Born into a racist era when African-American actors were almost universally typecast as stereotypical butlers and chauffeurs, Mantan Moreland nonetheless emerged as top comedic actor in B-horror films (who frequently received billing above his white costars).  He made only two zombie films– King of the Zombies, and Revenge of the Zombies– and neither are great, but Moreland’s performances in them are very great.  (Above is a clip from King of the Zombies where I think Moreland’s acting just destroys everybody else onscreen.)

4. Ken Foree–Dawn of the Dead  (1978)

In George Romero’s Dawn of the Dead, Ken Foree gives the best dramatic performance by an actor in a zombie movie.  Period.  His understated style helps give the film its eerie tone.  Foree’s acting is “quiet” but very, very expressive at the same time.  The above clip is one of my favorites.  You get the moment of surprise when the child-zombies charge him, the regret as he tosses them away, the focus as he shoots them, and the slow realization afterwards.  Later in the clip, I love Foree’s reaction when the zombie comes to the doorway.  There is surprise, hesitation, and grim resolution.  It just feels real.  (Perhaps that is the highest compliment one can give to Foree’s acting.  When you watch him in a zombie film [he has done several], you think, “Man, that’s just how I’d react.”)
3. James Karen–Return of the Living Dead, Part II  (1988)

I think James Karen is the best comedic actor I’ve seen in a zombie film.  Consider the above clip from Return of the Living Dead, Part II where Karen’s character discovers a living zombie head inside a bag.  This is an utterly delightful scene, and it’s all Karen.  (Try to imagine it without him.  The other actors are wooden and not expressive at all.  And the special effects…  Yikes.)
2. James Karen–Return of the Living Dead  (1985)
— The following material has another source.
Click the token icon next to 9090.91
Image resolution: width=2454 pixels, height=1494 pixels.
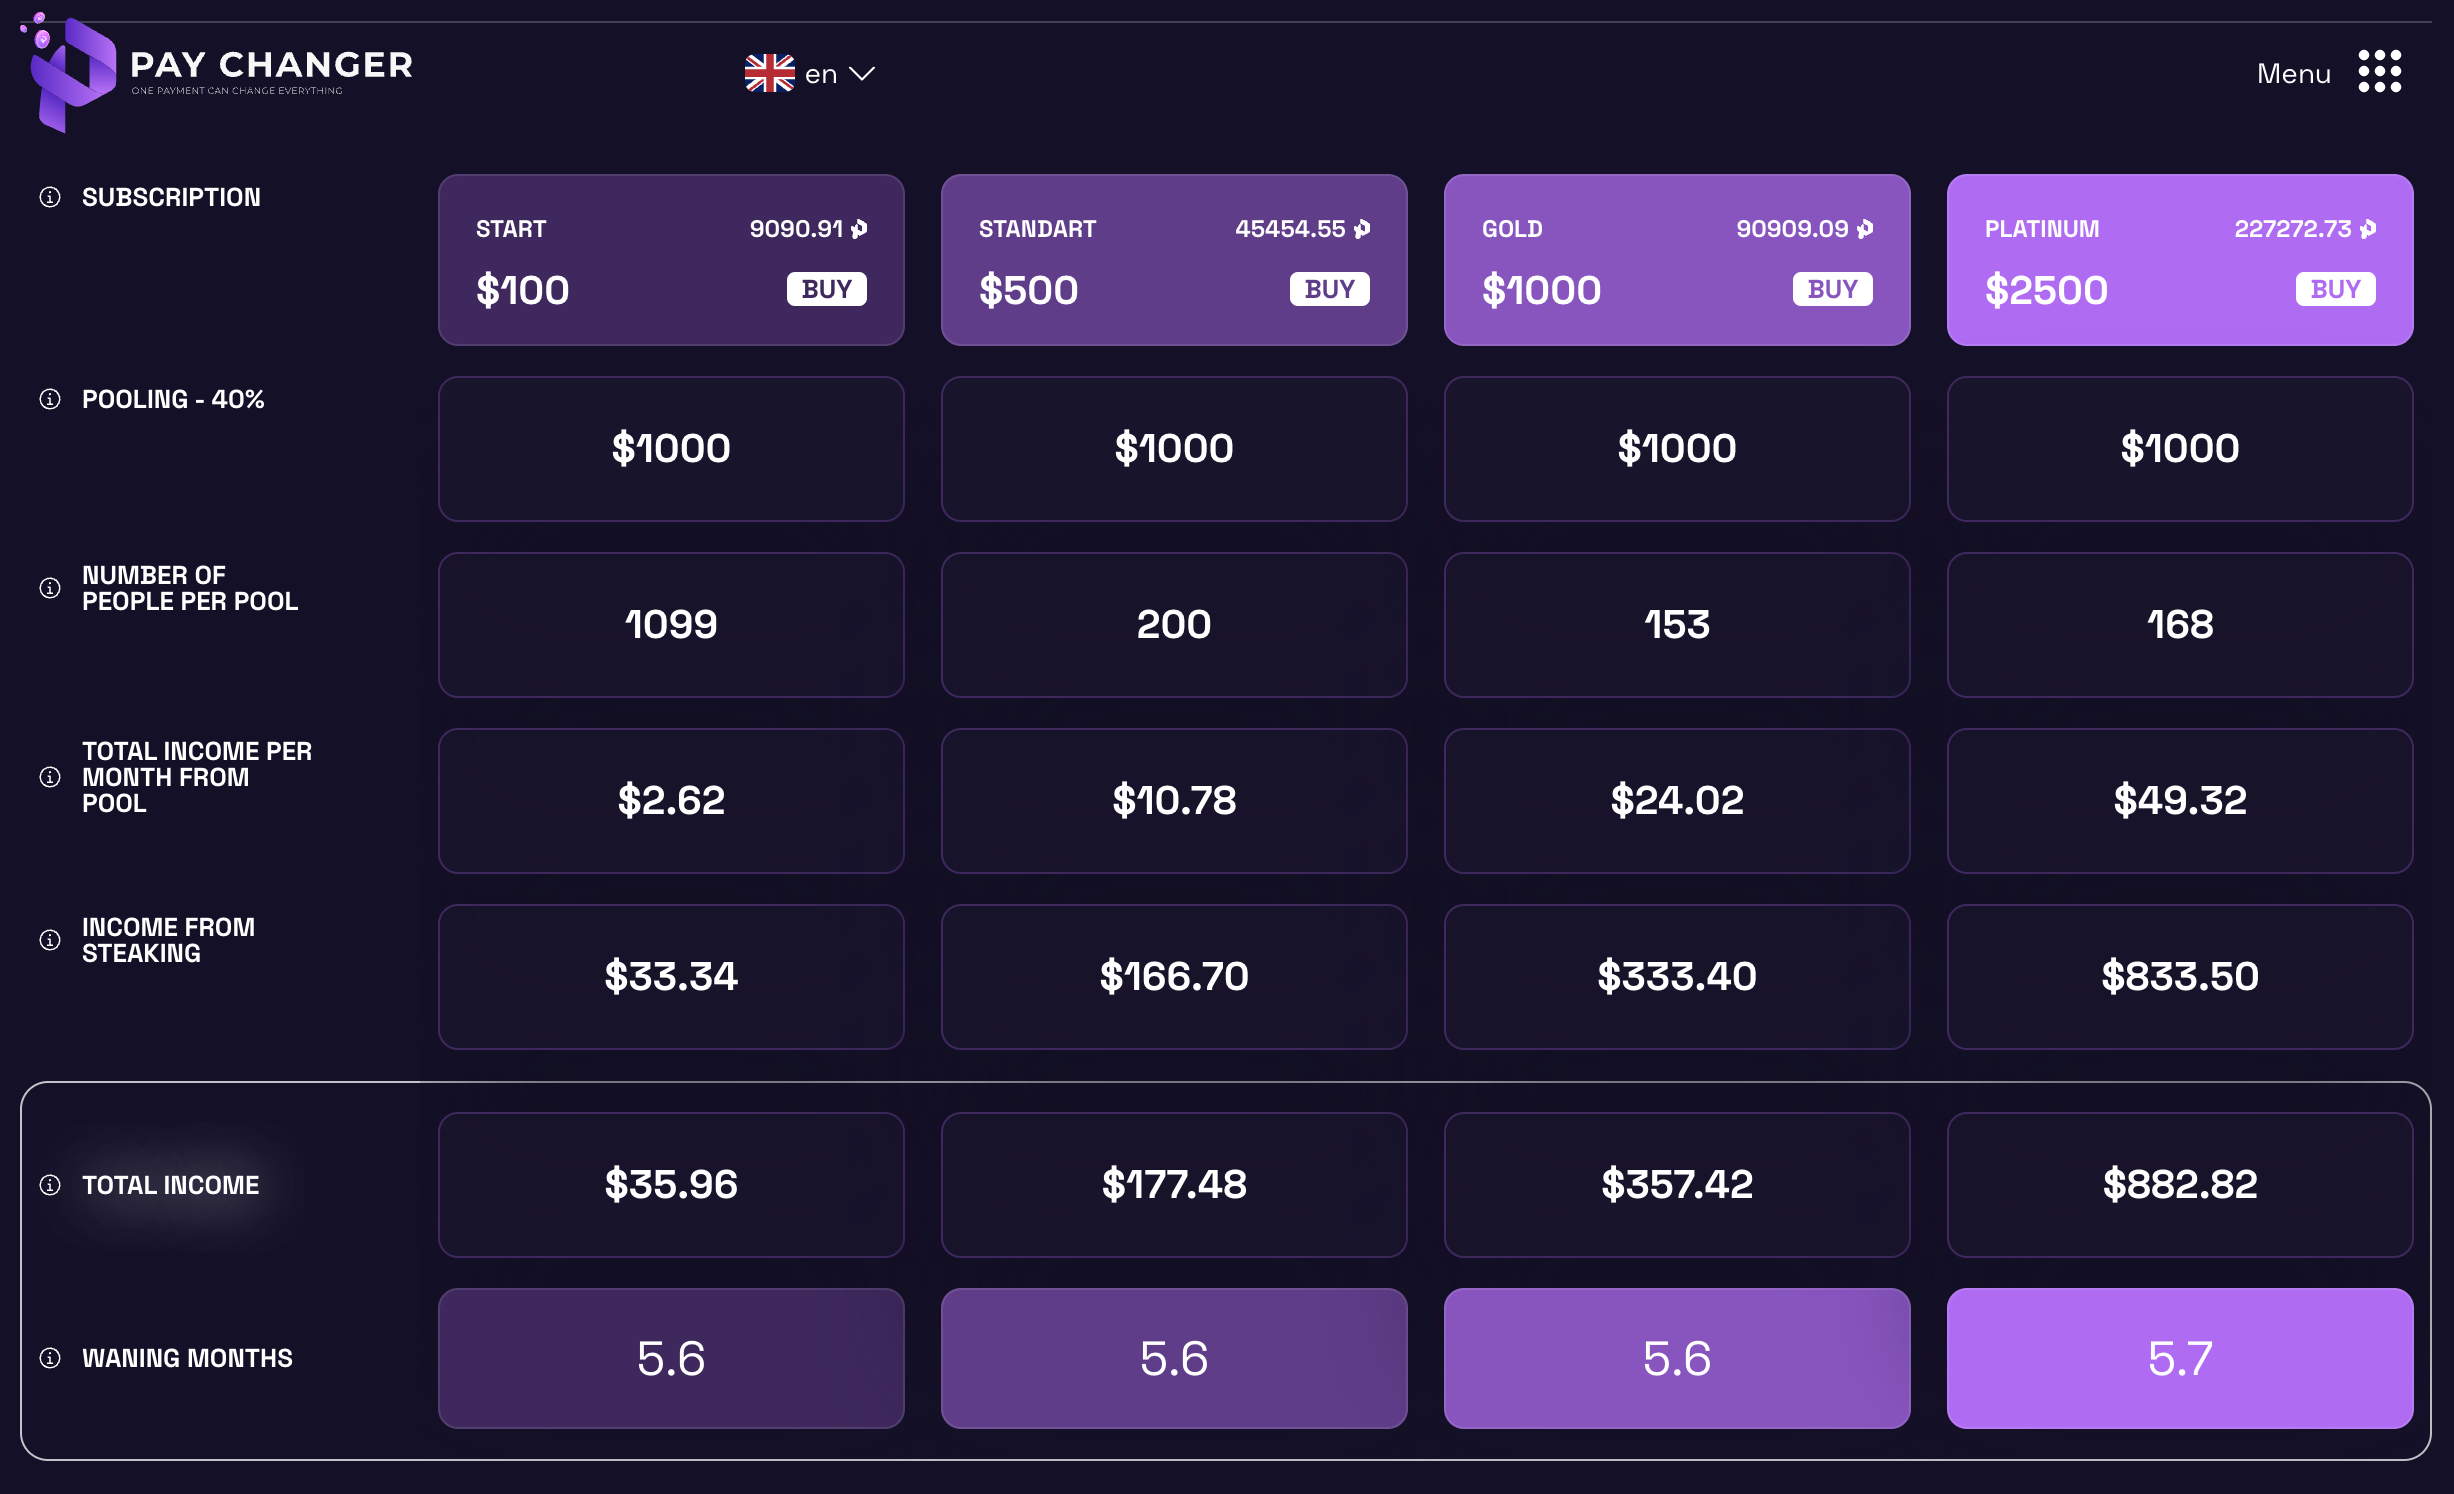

What?  One actor can have two performances.  And thank goodness James Karen does, because his performances are totally awesome!  In the original Return of the Living Dead, Karen plays a medical warehouse supervisor who unwittingly unleashes a zombie-causing chemical.  In the above scene, his character begins to realize the horrible consequences of what he has done!
1. Allan Trautman–Return of the Living Dead (1985)

It is fitting, I think, that my list’s #1 zombie movie performance should go to… a zombie.  And what a zombie!  Allan Trautman’s portrayal of the Tarman Zombie in Return of the Living Dead is absolutely masterful.  Besides being the first time a zombie uttered “Braaaains!” onscreen (!!!), the Tarman Zombie established zombie-movement in some pretty incredible ways.  Tarman doesn’t walk like a hypnotized person, but neither does he move quite like a living human.  Instead, Tarman has a slippery, loosey-goosey gait that is eerily believable.  Trautman perfectly captures the movement of a thing that has been decaying and moldering for years, and now finds itself “alive” and on the hunt for brains.  After playing the Tarman Zombie, Trautman became a puppeteer for the Muppet Show, Greg the Bunny, Crank Yankers, and other puppet-based shows.  He is clearly a master at giving inanimate things “life,” and his performance ranks #1 on my list.

So anyhow, this is my list.  What’s on yours?